══ PROVIDED DATA

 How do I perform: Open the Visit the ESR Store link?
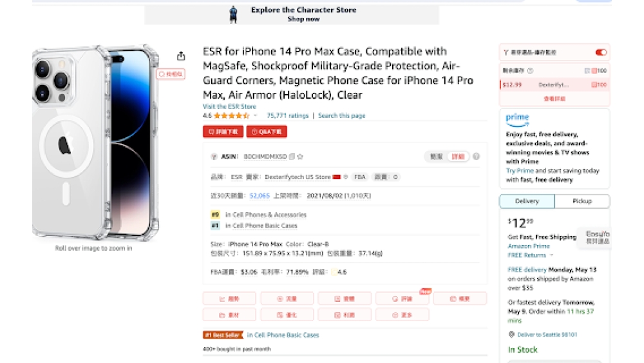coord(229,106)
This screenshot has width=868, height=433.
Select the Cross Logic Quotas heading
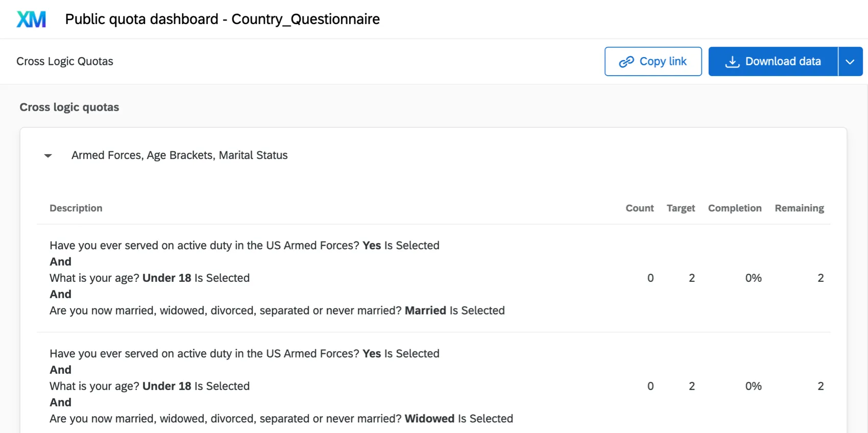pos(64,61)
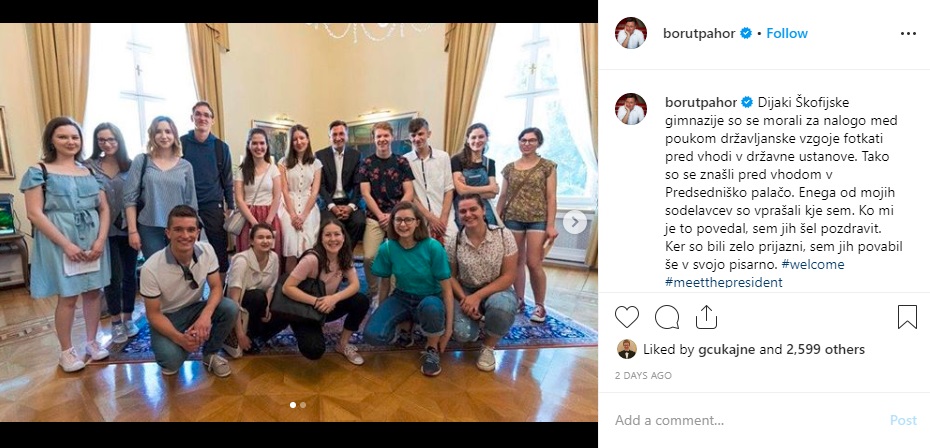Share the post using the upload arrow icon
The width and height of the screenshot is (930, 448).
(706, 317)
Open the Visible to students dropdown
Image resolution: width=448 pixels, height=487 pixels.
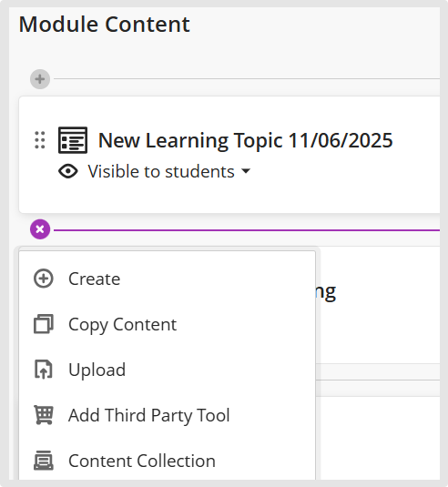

════

**DESCRIPTION OF THE TASK:** Set the listing above down again exactly, leaving pictures out.

**YOUR SOLUTION:**
 How do I perform: Open the Visit the ESR Store link?
coord(229,106)
This screenshot has width=868, height=433.
Select the Cross Logic Quotas heading
pos(64,61)
Share the post using the upload arrow icon
The width and height of the screenshot is (930, 448).
(706, 317)
Open the Visible to students dropdown
Image resolution: width=448 pixels, height=487 pixels.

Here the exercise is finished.